Copy each line of the data below with the word "service".

┌──

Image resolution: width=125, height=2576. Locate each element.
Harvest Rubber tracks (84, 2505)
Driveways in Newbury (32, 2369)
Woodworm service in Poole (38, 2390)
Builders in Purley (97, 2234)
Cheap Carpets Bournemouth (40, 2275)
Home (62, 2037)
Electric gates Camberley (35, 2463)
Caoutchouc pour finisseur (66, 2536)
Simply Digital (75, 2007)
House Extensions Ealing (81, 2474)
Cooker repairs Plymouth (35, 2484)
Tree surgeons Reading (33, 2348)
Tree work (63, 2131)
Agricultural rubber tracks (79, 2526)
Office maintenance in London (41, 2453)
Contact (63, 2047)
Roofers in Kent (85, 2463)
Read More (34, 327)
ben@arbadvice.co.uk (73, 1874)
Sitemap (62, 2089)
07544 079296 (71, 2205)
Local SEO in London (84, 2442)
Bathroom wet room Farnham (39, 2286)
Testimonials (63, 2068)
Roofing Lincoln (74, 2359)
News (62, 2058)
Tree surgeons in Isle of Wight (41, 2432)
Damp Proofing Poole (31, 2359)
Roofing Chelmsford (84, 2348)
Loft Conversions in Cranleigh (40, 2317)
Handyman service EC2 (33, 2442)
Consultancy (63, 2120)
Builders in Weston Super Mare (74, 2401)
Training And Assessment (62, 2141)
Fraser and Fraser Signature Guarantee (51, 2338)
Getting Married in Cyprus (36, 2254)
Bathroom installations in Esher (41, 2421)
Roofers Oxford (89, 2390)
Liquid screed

└──

▶ _Exercise solution_:
Woodworm service in Poole (38, 2390)
Handyman service EC2 (33, 2442)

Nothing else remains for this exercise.